-- BEGIN Text section --

The subsequent section will provide a closer analysis of power relations on the Internet specifically. I will engage with the “three layers” of the Internet namely the

protocological layer, the data & code layer and the platform layer. The importance herein lies in that these three layers are also found in the blockchain environment. A comparative

analysis will function as a key component in providing a complete understanding of the structures of control and manifestations of power. This section also demonstrates how these three layers are related to one another and how different power relations manifest themselves at each layer. I will also demonstrate how governance of these three layers is conducted.

A fundamental aspect of control and power is how resistance manifests itself. In this section I aim to crystalize exactly where these pockets of resistance can be found. Herein the focus will be on the Internet’s protocological structures as it is used as a means for resistance. This will once again function as a critical element in the comparative analysis that

demonstrates how blockchain technology changes aspects of resistance.

I then shift the focus to blockchain. First, I will investigate the state of blockchain research. This investigation will demonstrate the fact that blockchain research is still in its infancy. This infancy is especially pronounced in regards to blockchain and critical theory. In turn, this lack of analysis reaffirms the necessity for my form of academic engagement and the importance of critical theory in understanding blockchain. Crucially, it also demonstrates that this line of research lacks a paradigm of critical theory. In turn this underlines the

importance of my line of research into blockchain.

Next I will provide an in-depth technical analysis of the blockchain protocol. In order to do so I will crystalize exactly what technological problems blockchain solves and how blockchain is used. In this section I will also demonstrate the technical workings of the blockchain protocol by examine is protocological structure. This analysis will include engagement with key terminology, blockchain organizational structures, consensus mechanisms, key players and differences in particular blockchain solutions. Crucially

throughout this section I will demonstrate how blockchain’s open ledger functionality can be used as an important source for data analysis.

Theoretical framework on organizational structures and power

relations

“Power is tolerable only on condition that it masks a substantial part of itself. Its success is

proportional to an ability to hide its own mechanisms.” –Michael Foucault (p. 86, 1978)

In the following section the aim is to establish a theoretical framework on power, power relations, control, resistance and provide an overall understanding of the paradigms of power as described by a number of academics and theorists.

First, in a more general context, throughout this paper I will discuss power. But what is power exactly and how does it manifest in a group dynamic? In the simplest terms, “the concept of power [is defined in] saying that A exercises power over B when A affects B in a manner contrary to B’s interests” (Lukes, 2005, p. 37). This is essentially a scenario wherein someone is told to do something that contradicts their own wants and needs. It is power in its most elementary form and also the most directly tangible form of power.

-- END Text section --
-- BEGIN Data extract --

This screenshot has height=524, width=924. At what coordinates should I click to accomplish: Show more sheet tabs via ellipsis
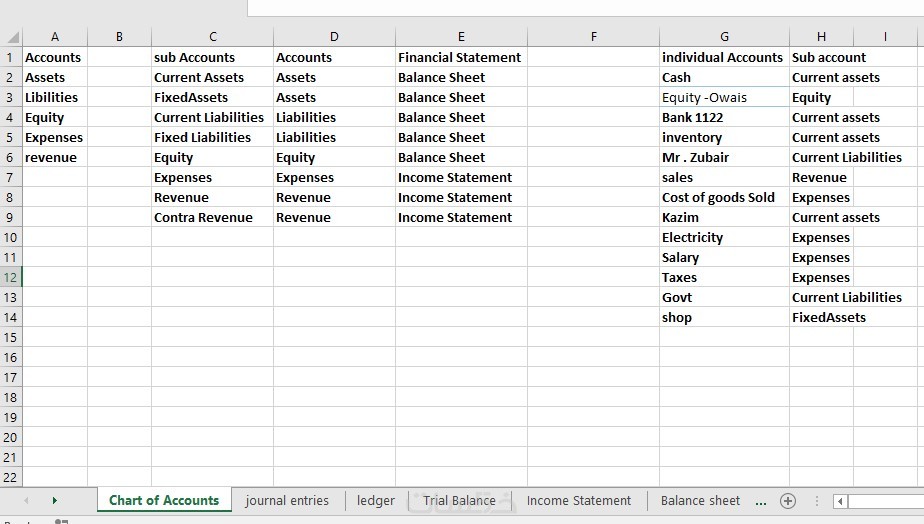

-- END Data extract --

(Set problem 1) From the passage on blockchain and power above, quote the text between "In the following" and "form of power.", inclusive.
(Set problem 2) Render this sentence from the passage on blockchain and power into Spanish: "A fundamental aspect of control and power is how resistance manifests itself."

(Task result 1)
In the following section the aim is to establish a theoretical framework on power, power relations, control, resistance and provide an overall understanding of the paradigms of power as described by a number of academics and theorists.

First, in a more general context, throughout this paper I will discuss power. But what is power exactly and how does it manifest in a group dynamic? In the simplest terms, “the concept of power [is defined in] saying that A exercises power over B when A affects B in a manner contrary to B’s interests” (Lukes, 2005, p. 37). This is essentially a scenario wherein someone is told to do something that contradicts their own wants and needs. It is power in its most elementary form and also the most directly tangible form of power.

(Task result 2) Un aspecto fundamental del control y del poder es cómo se manifiesta la resistencia.